I have some given Data that should be sorted first on appearance of
string OPEN (on top) and second after the values of the first
occurence of digits, here e.g. 31 to 40.
How can I 'regex' or 'map' this to sort them in one loop already?

Thanks
Hardy

#!/usr/bin/perl

use warnings;
use strict;

my @digitlist;
my @openlist;
my @clsdlist;

while(<DATA>){
/(\d{1,3})/;
push (@digitlist,$1.$_);
}

@digitlist = sort @digitlist;

for(@digitlist){
if (/OPEN/){
push(@openlist,$_);
}else{
push(@clsdlist,$_);
}
}

for(@openlist){
print;
}
for(@clsdlist){
print;
}
1;
# EOF

__DATA__
SBruhrtal32PER09CLSD
SBsorpe31PER19IN18last
RBruhrII33PER11OPEN
RBruhrI34PER14CLSD
RBharkortI40PER09OPEN

#!/usr/bin/perl
use warnings;
use strict;

my ( @openlist, @clsdlist );

push @{ /OPEN/ ? \@openlist : \@clsdlist }, $_ for
map substr( $_, 3 ),
sort
map sprintf( '%03d%s', /(\d{1,3})/, $_ ),
<DATA>;

print @openlist, @clsdlist;

John

Uri Guttman · May 25, 2004

JWK> #!/usr/bin/perl
JWK> use warnings;
JWK> use strict;

JWK> my ( @openlist, @clsdlist );

JWK> push @{ /OPEN/ ? \@openlist : \@clsdlist }, $_ for
JWK> map substr( $_, 3 ),
JWK> sort
JWK> map sprintf( '%03d%s', /(\d{1,3})/, $_ ),
JWK> <DATA>;

JWK> print @openlist, @clsdlist;

i like it, an GRT written on the fly. but you now owe me royalties! for
payment, i expect you to test Sort::Maker before its public release.

uri

Herr Hardy · May 25, 2004

Let me comment to understand, from bottom to top

push @{ /OPEN/ ? \@openlist : \@clsdlist }, $_ for

# ^ 4. OPEN 2 openlist, !OPEN 2 clsdlist

map substr( $_, 3 ),

# ^ 3. delete leading 'mark'-digits

sort

# ^ 2. simple Perl sort on the 'marks'

map sprintf( '%03d%s', /(\d{1,3})/, $_ ),

# ^ 1. 'marking' each line with \d{1,3} as leading digits
# or 0nn or 00n if less than 3 digits in \d{1,3}

<DATA>;

print @openlist, @clsdlist;

That's pretty, John.

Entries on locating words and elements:

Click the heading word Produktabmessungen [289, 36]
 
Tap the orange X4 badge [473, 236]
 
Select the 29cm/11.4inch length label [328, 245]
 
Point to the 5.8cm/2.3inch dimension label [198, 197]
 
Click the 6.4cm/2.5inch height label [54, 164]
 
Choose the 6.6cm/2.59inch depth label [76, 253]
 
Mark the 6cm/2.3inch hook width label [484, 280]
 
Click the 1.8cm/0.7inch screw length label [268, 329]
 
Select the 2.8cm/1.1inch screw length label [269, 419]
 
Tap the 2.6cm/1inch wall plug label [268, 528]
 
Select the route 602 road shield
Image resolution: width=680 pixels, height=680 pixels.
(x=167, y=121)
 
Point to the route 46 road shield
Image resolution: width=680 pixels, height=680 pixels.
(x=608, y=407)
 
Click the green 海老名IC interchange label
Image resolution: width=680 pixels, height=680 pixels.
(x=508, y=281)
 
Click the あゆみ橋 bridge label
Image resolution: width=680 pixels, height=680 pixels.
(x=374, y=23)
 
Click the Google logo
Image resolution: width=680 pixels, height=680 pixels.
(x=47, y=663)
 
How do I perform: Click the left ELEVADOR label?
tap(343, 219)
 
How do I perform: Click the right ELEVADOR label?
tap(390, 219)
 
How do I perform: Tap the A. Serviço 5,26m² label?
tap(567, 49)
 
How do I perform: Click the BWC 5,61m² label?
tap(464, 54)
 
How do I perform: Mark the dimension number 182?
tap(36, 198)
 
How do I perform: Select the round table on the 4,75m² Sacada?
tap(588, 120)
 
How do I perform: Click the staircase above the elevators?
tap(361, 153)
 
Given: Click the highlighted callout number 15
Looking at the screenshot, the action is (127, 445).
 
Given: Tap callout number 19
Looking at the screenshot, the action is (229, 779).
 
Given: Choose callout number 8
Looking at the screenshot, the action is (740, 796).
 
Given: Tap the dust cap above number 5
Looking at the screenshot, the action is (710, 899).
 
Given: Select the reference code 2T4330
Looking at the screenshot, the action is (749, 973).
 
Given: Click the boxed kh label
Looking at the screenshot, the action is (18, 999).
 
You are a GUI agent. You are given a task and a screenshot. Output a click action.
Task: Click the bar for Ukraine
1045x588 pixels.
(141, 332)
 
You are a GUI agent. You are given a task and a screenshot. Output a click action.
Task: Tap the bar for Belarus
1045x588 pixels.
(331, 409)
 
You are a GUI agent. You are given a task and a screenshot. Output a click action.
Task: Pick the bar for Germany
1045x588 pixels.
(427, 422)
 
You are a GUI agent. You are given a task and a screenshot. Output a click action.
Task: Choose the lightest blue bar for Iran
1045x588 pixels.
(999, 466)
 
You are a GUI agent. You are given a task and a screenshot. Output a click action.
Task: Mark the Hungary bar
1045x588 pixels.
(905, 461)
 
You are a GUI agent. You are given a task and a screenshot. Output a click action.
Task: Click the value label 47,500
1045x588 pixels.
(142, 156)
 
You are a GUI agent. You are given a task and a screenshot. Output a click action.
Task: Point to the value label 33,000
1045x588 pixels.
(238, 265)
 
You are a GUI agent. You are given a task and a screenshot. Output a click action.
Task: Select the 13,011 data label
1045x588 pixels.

Set of tasks ▸
- a) Which data lines appear under __DATA__ in the first script of the Perl sorting thread?
- b) Repeat the portion of the Perl sorting thread starting at "# ^ 1. 'marking'" and ending at "That's pretty, John.".
- c) Proceed with the Perl sorting thread from the point where it stops.
These entries come from a separate source.

Task-by-task outputs ▸
- a)
- SBruhrtal32PER09CLSD
- SBsorpe31PER19IN18last
- RBruhrII33PER11OPEN
- RBruhrI34PER14CLSD
- RBharkortI40PER09OPEN

- b)
# ^ 1. 'marking' each line with \d{1,3} as leading digits
# or 0nn or 00n if less than 3 digits in \d{1,3}

<DATA>;

print @openlist, @clsdlist;

That's pretty, John.

- c)
Herr Hardy · May 25, 2004

Taking your funny linewithout mapping

push @{ /OPEN/ ? \@openlist : \@clsdlist }, $_ for
sort {
my($x) = ($a=~/(\d{1,3})/);
my($y) = ($b=~/(\d{1,3})/);
$x <=> $y;
}
<DATA>;

Uri Guttman · May 25, 2004

HH> On Tue, 25 May 2004 08:31:02 +0200, Herr Hardy <[email protected]>
HH> wrote:

HH> Taking your funny lineHH> without mapping

HH> push @{ /OPEN/ ? \@openlist : \@clsdlist }, $_ for
HH> sort {
HH> my($x) = ($a=~/(\d{1,3})/);
HH> my($y) = ($b=~/(\d{1,3})/);
HH> $x <=> $y;
HH> }
HH> <DATA>;

read http://sysarch.com/perl/sort_paper.html to find out why the
map/sort/map is usually much faster.

uri

Anno Siegel · May 25, 2004

Herr Hardy said:
__DATA__
SBruhrtal32PER09CLSD
SBsorpe31PER19IN18last
RBruhrII33PER11OPEN
RBruhrI34PER14CLSD
RBharkortI40PER09OPEN
RBruhrI34PER14OPEN

Click to expand...

That can be done using a Schwartz transform. Assign numeric sort keys
to the lines. Make the key -1 if the line contains "OPEN", otherwise
use the first group of digits. Sort according to keys, throw the
keys away.

print for # print result
map $_->[ 0], # throw keys away
sort { $a->[ 1] <=> $b->[ 1] } # sort by key
map [ $_ , /OPEN/ ? -1 : ( /(\d+)/ )[ 0] ], # assign keys
<DATA>;

Click to expand...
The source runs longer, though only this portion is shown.